The THz electric field transients are fully characterized by an electro-optic sampling (EOS) setup using 500 µm thick GaP as the sampling crystal. The EOS consists of a standard configuration of a λ/4 plate, followed by a Wollaston prism and a balanced photo detector, while a small fraction of the excitation beam serves as the probe beam. The delay is facilitated by a retro-reflector shaking at 15 Hz, providing fast data acquisition [35] and direct visualization of the THz electric field on an oscilloscope. The power values are measured with a calibrated pyroelectric detector (Ophir RM9-THz), and the values obtained were cross checked with a second detector from a different manufacturer (Gentec THZ12D-3S-VP).
━━━━━━━━━━
▶ DIRECTIVES:
1. In the passage on electro-optic sampling, rewrite the part starting with "The THz electric field transients" and going on through "manufacturer (Gentec THZ12D-3S-VP).", changing "balanced photo detector" to "balanced photodetector".
2. According to the passage on electro-optic sampling, at what frequency does the retro-reflector shake?
3. Pick up the passage on electro-optic sampling after its final sentence and carry it forward.

▶ DATA ROWS:
━━━━━━━━━━
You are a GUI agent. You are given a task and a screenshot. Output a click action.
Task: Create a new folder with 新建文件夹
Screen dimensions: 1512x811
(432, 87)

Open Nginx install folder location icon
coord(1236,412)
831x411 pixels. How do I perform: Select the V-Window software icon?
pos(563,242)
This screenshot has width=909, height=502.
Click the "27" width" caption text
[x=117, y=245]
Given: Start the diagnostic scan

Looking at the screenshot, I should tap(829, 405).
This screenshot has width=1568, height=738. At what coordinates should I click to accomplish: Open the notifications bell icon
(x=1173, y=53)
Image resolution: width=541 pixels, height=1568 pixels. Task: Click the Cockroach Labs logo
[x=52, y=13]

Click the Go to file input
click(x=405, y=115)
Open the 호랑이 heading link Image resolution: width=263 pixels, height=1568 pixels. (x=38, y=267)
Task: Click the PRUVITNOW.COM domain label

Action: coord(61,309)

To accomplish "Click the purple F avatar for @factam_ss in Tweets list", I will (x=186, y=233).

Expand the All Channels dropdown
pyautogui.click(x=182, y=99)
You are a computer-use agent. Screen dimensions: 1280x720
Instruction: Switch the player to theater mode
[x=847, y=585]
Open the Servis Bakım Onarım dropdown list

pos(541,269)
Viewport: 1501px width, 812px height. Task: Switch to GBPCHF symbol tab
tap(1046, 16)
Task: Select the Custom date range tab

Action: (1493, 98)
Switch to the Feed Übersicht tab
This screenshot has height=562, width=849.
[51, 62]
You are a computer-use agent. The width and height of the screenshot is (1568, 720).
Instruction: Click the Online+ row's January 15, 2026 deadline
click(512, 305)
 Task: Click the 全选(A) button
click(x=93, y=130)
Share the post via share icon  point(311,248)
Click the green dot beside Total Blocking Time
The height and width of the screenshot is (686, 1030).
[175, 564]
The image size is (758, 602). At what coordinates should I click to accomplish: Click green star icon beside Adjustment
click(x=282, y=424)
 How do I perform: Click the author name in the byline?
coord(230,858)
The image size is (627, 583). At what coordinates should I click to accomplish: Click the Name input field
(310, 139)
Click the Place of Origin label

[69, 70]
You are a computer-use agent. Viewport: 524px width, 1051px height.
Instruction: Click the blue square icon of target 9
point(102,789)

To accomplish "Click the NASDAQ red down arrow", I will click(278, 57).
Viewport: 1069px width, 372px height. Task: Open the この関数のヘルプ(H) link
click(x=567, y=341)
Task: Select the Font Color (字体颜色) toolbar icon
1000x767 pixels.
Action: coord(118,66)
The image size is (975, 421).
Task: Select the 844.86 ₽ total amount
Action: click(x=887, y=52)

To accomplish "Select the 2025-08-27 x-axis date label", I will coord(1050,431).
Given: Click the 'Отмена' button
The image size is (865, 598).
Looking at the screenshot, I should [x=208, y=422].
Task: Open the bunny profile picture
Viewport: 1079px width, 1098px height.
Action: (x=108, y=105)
━━━━━━━━━━
▶ REPLIES:
1.
The THz electric field transients are fully characterized by an electro-optic sampling (EOS) setup using 500 µm thick GaP as the sampling crystal. The EOS consists of a standard configuration of a λ/4 plate, followed by a Wollaston prism and a balanced photodetector, while a small fraction of the excitation beam serves as the probe beam. The delay is facilitated by a retro-reflector shaking at 15 Hz, providing fast data acquisition [35] and direct visualization of the THz electric field on an oscilloscope. The power values are measured with a calibrated pyroelectric detector (Ophir RM9-THz), and the values obtained were cross checked with a second detector from a different manufacturer (Gentec THZ12D-3S-VP).

2. 15 Hz

3.
We paid special attention to avoiding any residual scattered light of the strong pump laser on the detector, that would otherwise compromise the power measurement. While the main part of the pump beam is separated from the THz beam by the large hole in the first aluminum mirror, any remaining light that hits this mirror is further scattered by the rough aluminum surface, which is not a perfect reflector for the NIR. Pump photons that still reach the detector are then blocked off by a sheet of black paper, whose transmission was characterized using the EOS. We ensured that all remaining pump photons are sufficiently blocked by comparing the transmission obtained from the EOS with that obtained from the power meter, when placing a second sheet of paper in front of it, which showed excellent agreement. The whole setup can be purged with dry nitrogen in order to reduce water absorption of the THz radiation in air.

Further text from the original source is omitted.